• [Task details]: Which of the lines below contain the string "computer"? Copy each one.

(Entries provided begins)

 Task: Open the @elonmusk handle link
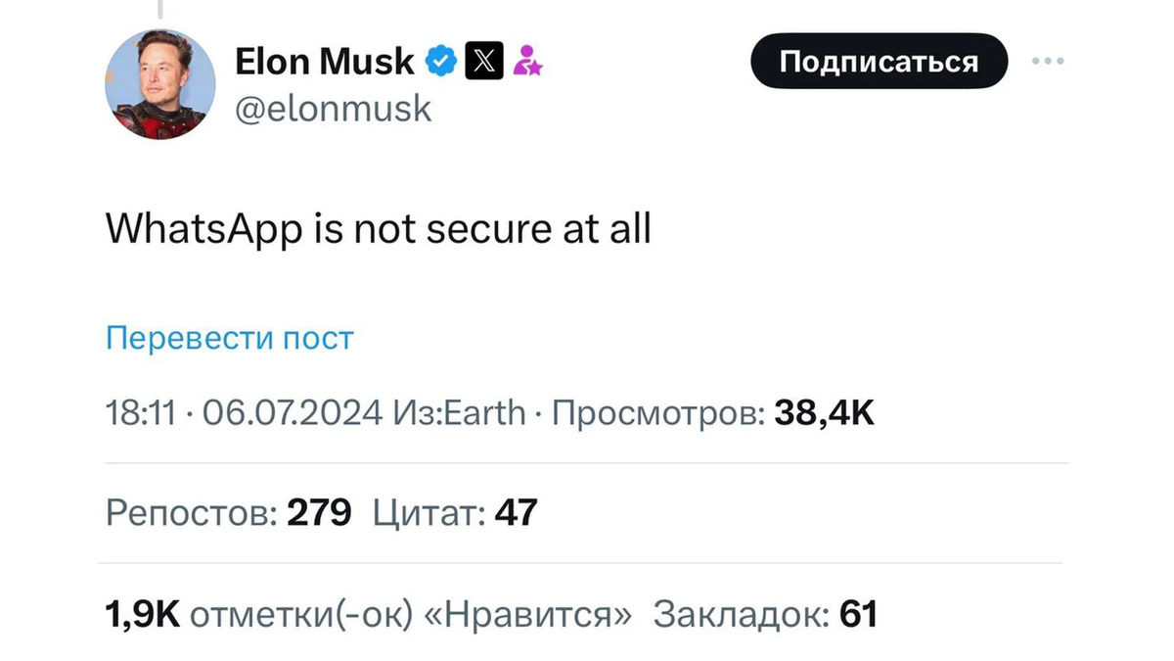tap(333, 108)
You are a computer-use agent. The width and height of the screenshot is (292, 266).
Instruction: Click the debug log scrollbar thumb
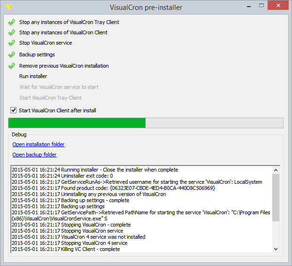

(Entries provided ends)
(Entries provided begins)

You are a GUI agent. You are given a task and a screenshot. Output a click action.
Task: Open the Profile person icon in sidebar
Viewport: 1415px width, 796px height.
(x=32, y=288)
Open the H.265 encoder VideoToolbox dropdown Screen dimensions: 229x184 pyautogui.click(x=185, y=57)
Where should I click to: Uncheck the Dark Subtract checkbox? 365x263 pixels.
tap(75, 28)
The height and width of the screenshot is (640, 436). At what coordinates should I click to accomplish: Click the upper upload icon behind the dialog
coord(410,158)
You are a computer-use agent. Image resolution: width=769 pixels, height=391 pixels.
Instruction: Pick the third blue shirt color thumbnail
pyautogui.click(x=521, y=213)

(Entries provided ends)
(Entries provided begins)

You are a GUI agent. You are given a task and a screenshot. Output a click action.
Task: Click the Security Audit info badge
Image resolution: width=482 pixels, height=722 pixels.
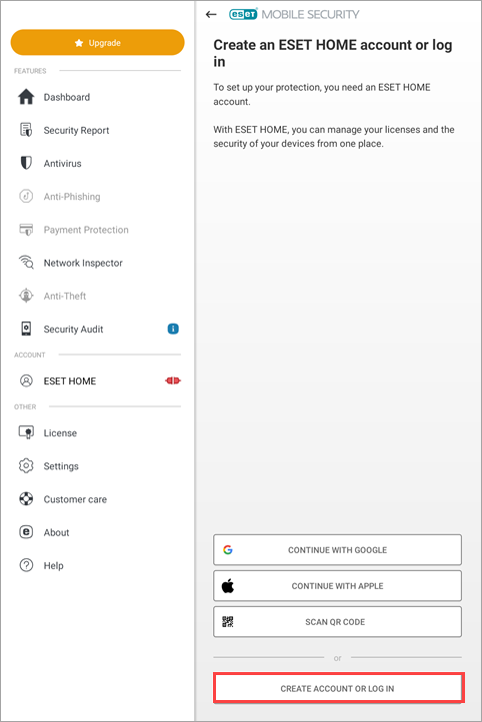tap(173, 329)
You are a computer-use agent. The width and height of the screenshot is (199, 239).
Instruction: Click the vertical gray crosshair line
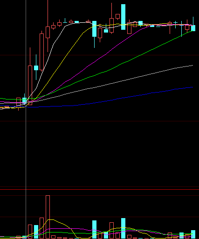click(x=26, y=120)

(Entries provided ends)

• [Solution to this problem]:
You are a computer-use agent. The width and height of the screenshot is (292, 266).
You are a computer-use agent. Image resolution: width=769 pixels, height=391 pixels.
You are a computer-use agent. The width and height of the screenshot is (199, 239).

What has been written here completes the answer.